Saved data entries:
_ _ _ _ _

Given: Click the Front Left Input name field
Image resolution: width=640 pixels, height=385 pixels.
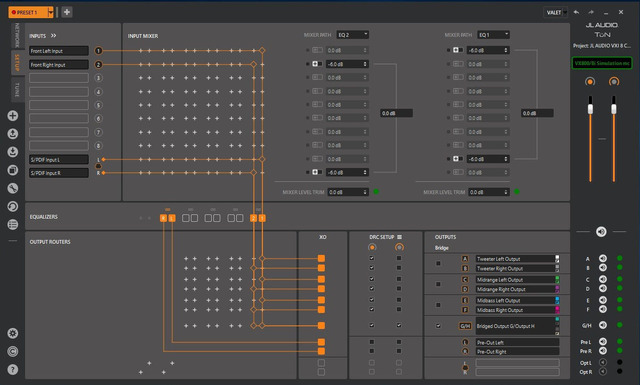Looking at the screenshot, I should point(59,51).
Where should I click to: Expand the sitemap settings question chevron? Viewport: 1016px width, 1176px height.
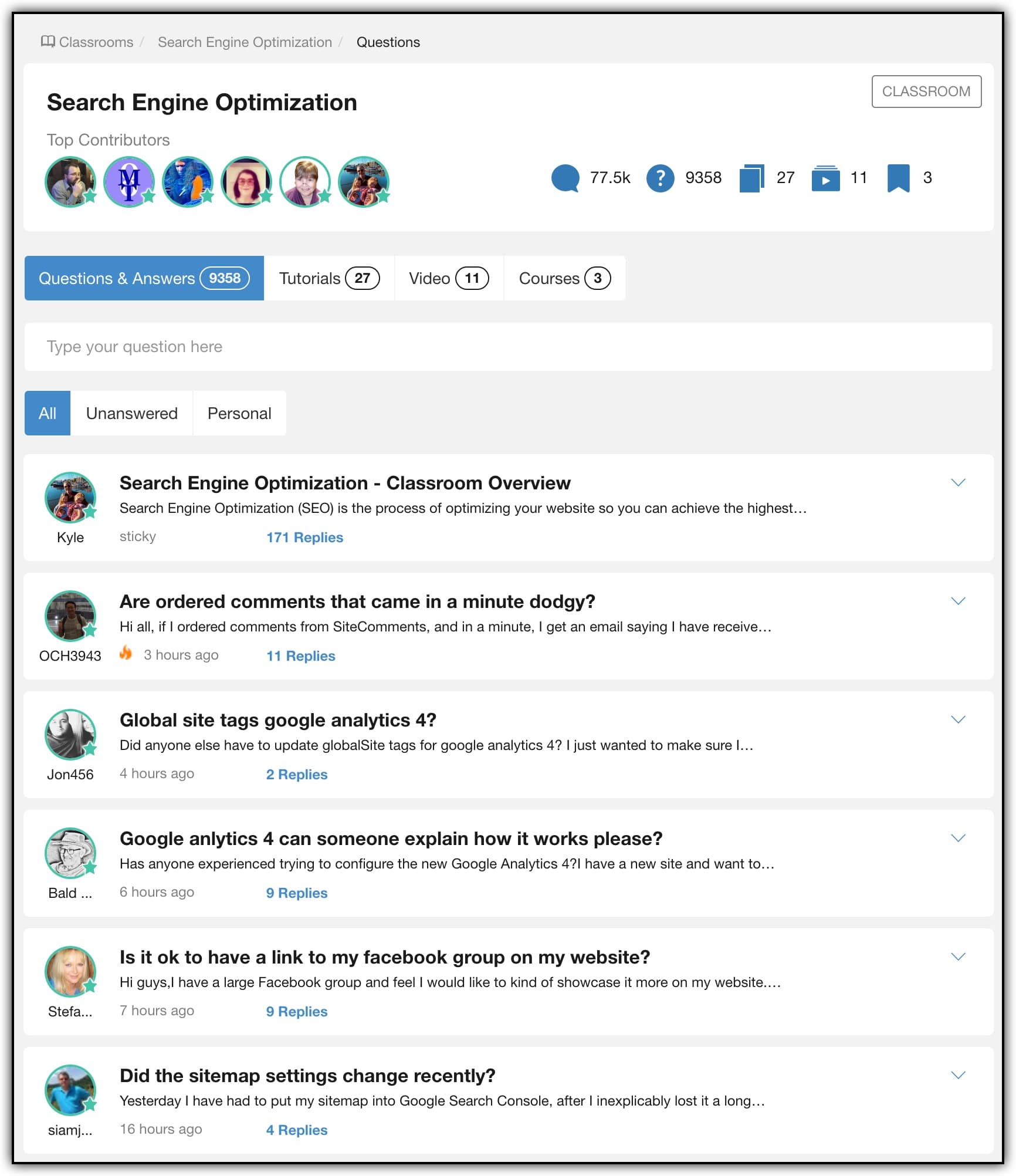tap(957, 1075)

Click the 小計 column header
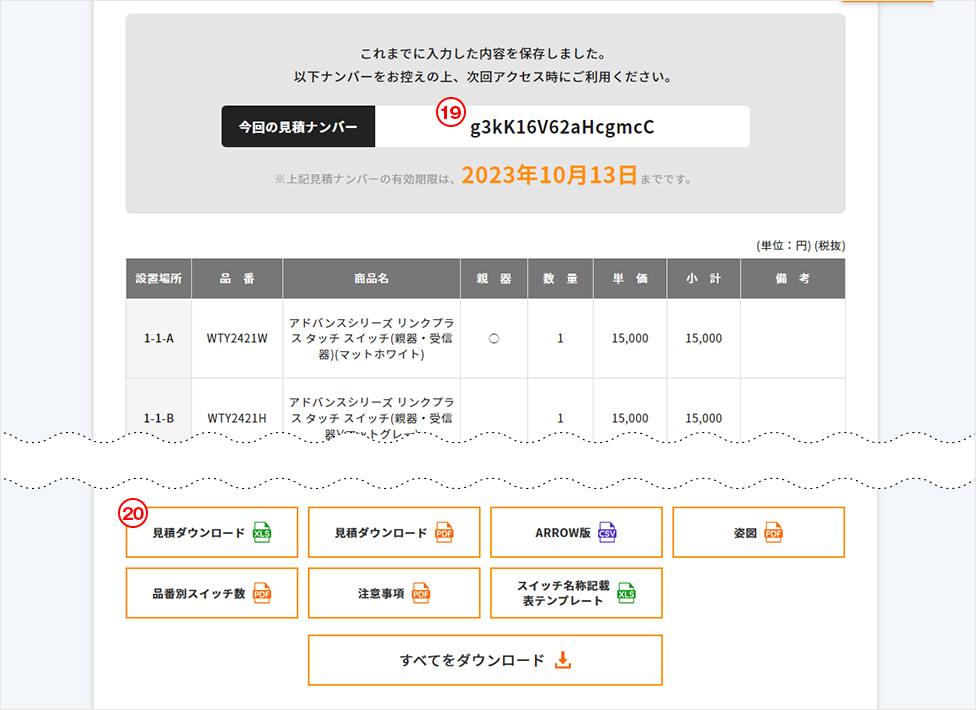point(703,279)
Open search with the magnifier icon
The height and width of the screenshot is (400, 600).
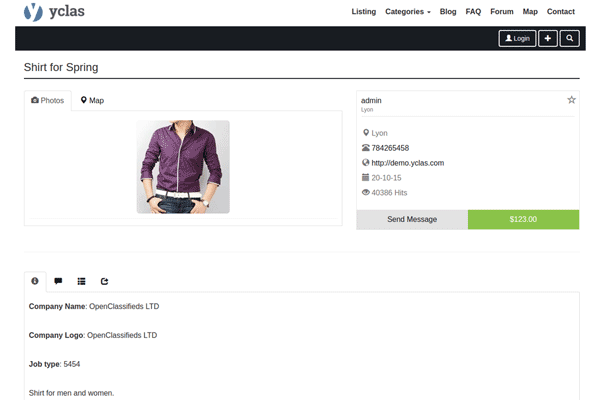pyautogui.click(x=570, y=38)

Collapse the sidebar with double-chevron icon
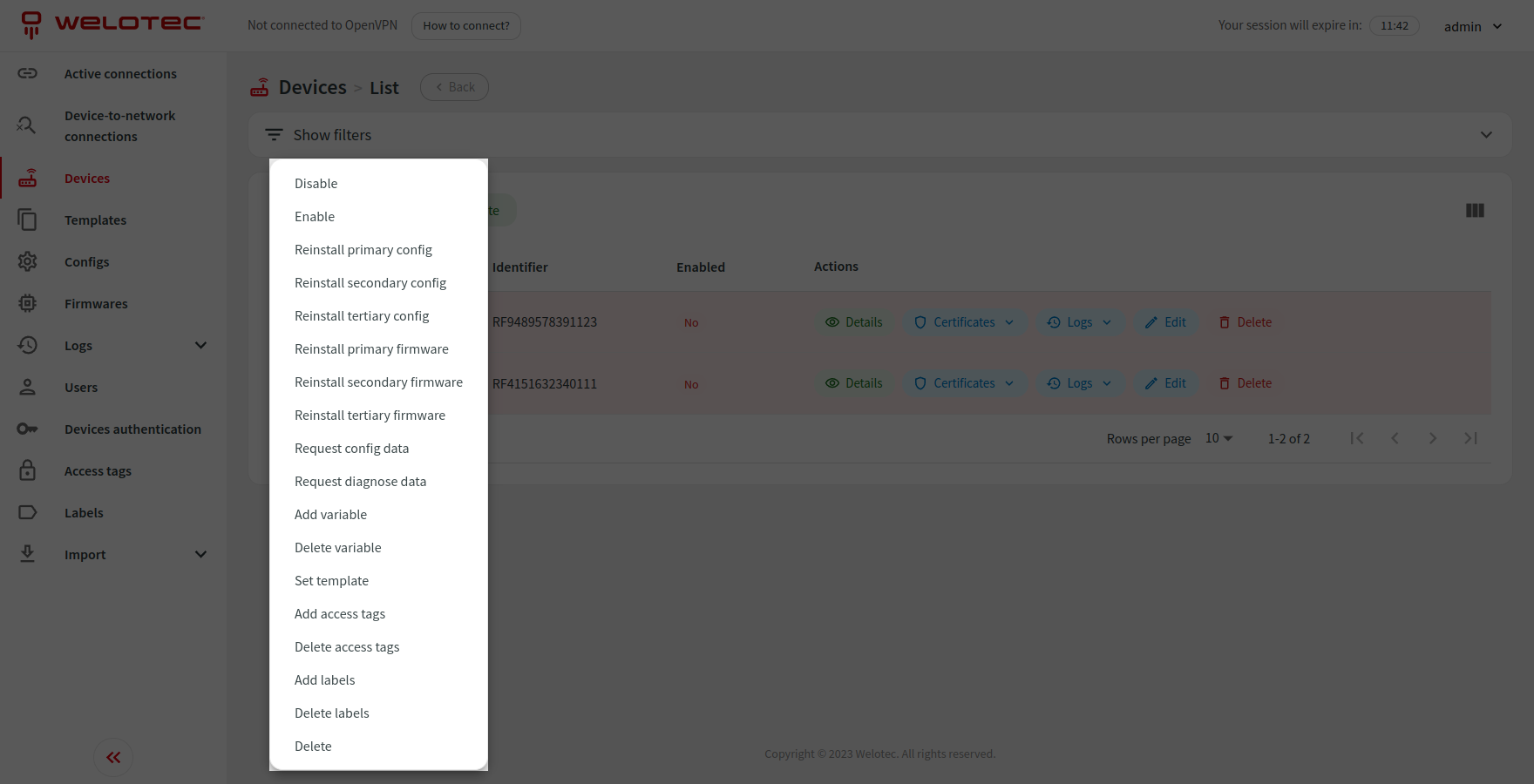coord(113,757)
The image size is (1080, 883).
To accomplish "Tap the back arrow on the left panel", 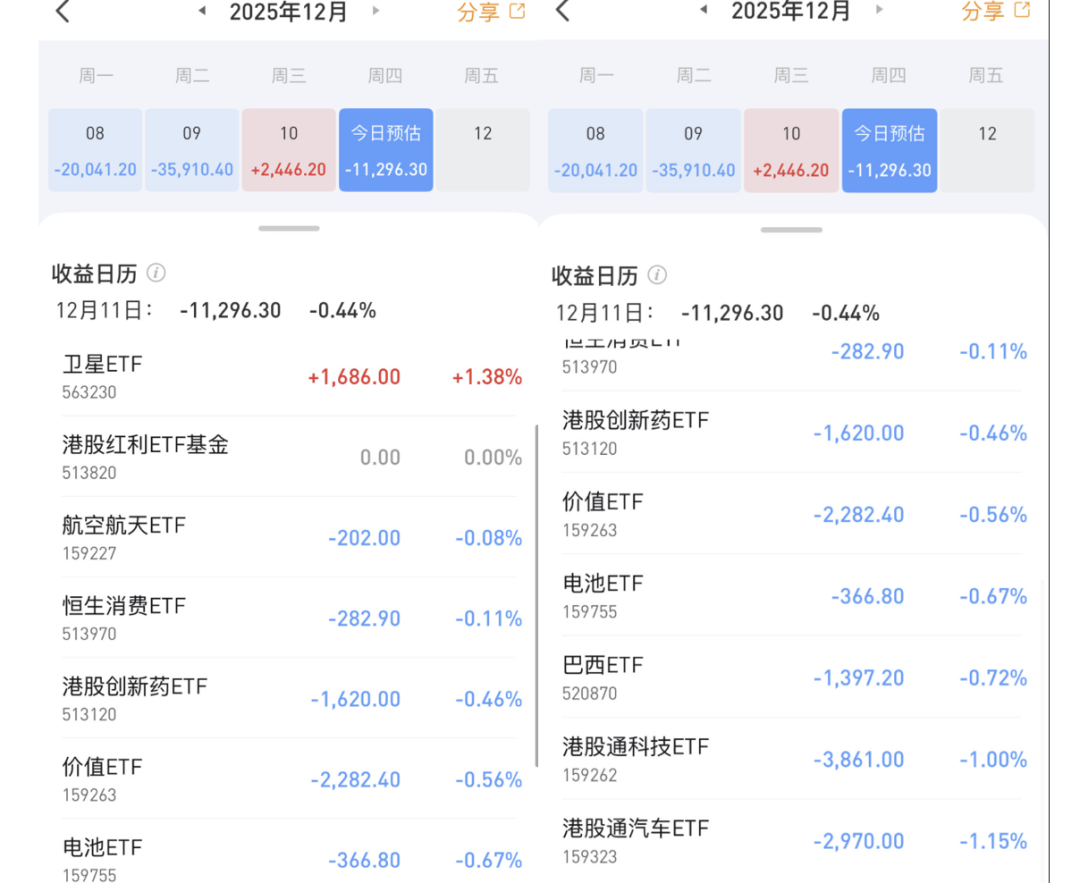I will click(62, 14).
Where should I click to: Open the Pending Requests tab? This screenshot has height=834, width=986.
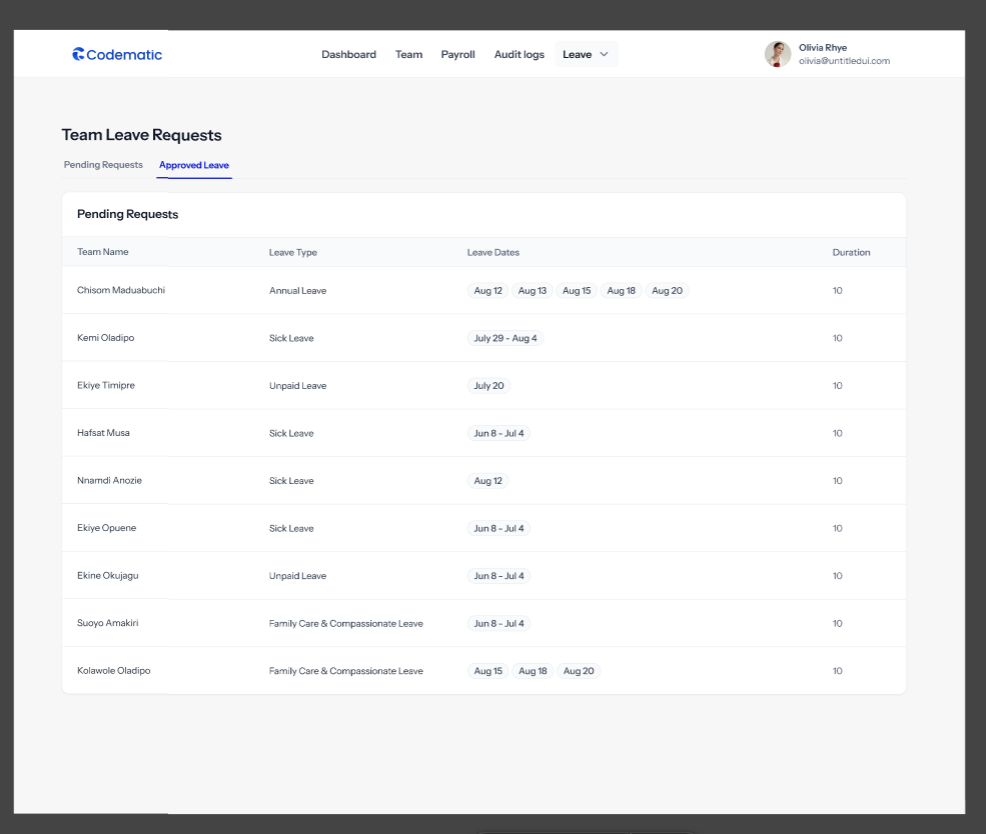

_ _ _ _ _

Instructions for the task: All lines in the preceding records that hold the word "Open" need to be copied.

Reply:
Open search with the magnifier icon
Where should I click to: Open the Pending Requests tab? This screenshot has height=834, width=986.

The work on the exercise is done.